There were 516 households, of which 34.3% had children under the age of 18 living with them, 45.7% were married couples living together, 15.5% had a female householder with no husband present, 5.6% had a male householder with no wife present, and 33.1% were non-families. 27.9% of all households were made up of individuals, and 14.1% had someone living alone who was 65 years of age or older. The average household size was 2.48 and the average family size was 3.01.

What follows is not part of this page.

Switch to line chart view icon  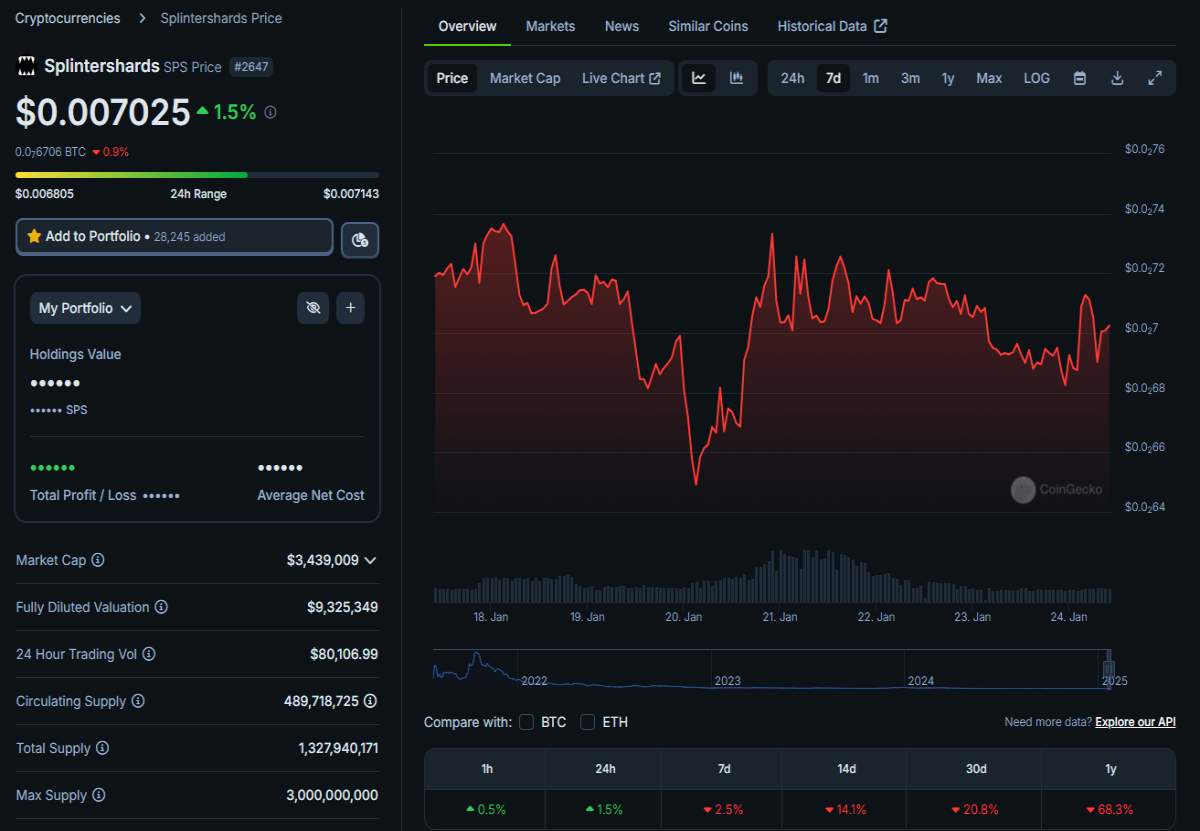click(700, 78)
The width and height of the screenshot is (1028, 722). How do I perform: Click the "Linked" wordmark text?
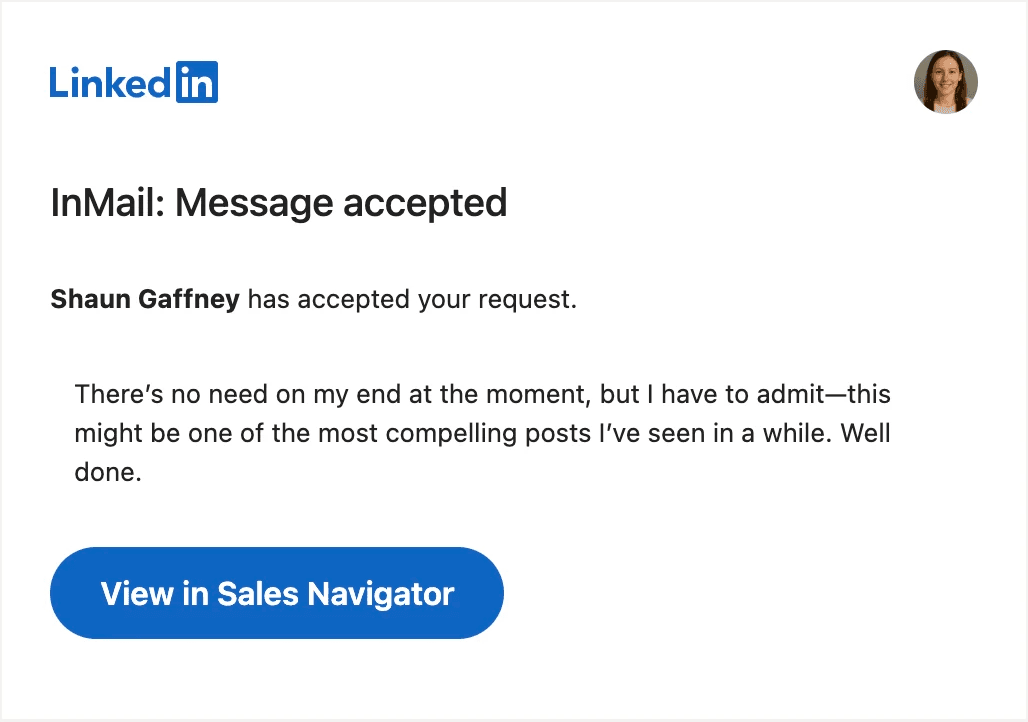point(110,83)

The median age in the village was 35.4 years. 26.1% of residents were under the age of 18; 9.8% were between the ages of 18 and 24; 24.7% were from 25 to 44; 25.6% were from 45 to 64; and 13.9% were 65 years of age or older. The gender makeup of the village was 46.2% male and 53.8% female.

===2000 census===
As of the census of 2000, there were 1,365 people, 525 households, and 372 families living in the village. The population density was 1,378.7 PD/sqmi. There were 551 housing units at an average density of 556.5 /sqmi. The racial makeup of the village was 98.10% White, 0.51% African American, 0.22% Native American, 0.07% Asian, 0.15% from other races, and 0.95% from two or more races. Hispanic or Latino of any race were 1.54% of the population.

There were 525 households, out of which 33.9% had children under the age of 18 living with them, 52.8% were married couples living together, 14.3% had a female householder with no husband present, and 29.1% were non-families. 26.1% of all households were made up of individuals, and 12.0% had someone living alone who was 65 years of age or older. The average household size was 2.59 and the average family size was 3.11.

In the village, the population was spread out, with 28.4% under the age of 18, 9.5% from 18 to 24, 28.4% from 25 to 44, 20.2% from 45 to 64, and 13.6% who were 65 years of age or older. The median age was 35 years. For every 100 females, there were 88.5 males. For every 100 females age 18 and over, there were 84.2 males.

The median income for a household in the village was $37,292, and the median income for a family was $44,554. Males had a median income of $31,818 versus $25,221 for females. The per capita income for the village was $16,245. About 5.7% of families and 7.8% of the population were below the poverty line, including 12.1% of those under age 18 and 9.0% of those age 65 or over.

==Arts and culture ==
===Events===
There is a Memorial Day parade held annually in Bellevue, sponsored by Bellevue's American Legion Post 280 and the Township of Bellevue.

On the 4th of July, or Independence Day, fireworks are launched from the athletic fields of the Bellevue Junior/Senior High School and Bellevue Elementary School.

Each summer the Bellevue Athletic Boosters hosts the 'Bellevue Car, Truck, and Motorcycle Show' in downtown Bellevue. At the 2019 show, Bellevue celebrated their 25th annual show, marking a quarter of a century. In addition to the car show, there are garage sales, vendor booths, a pancake & sausage breakfast held at the Bellevue United Methodist Church, hot dog lunches at the Bellevue Fire Station, and on July 9, a 3 on 3 basketball tournament is held.

Bellevue's 'Spooky Saturday Halloween Special' is held each year in Washington Park, downtown Bellevue, and kicks off with a 40-foot pumpkin drop. The event also features a carved pumpkin contest, family-fun games, 50/50 drawing, bicycle raffle, DJ, and pets in the park.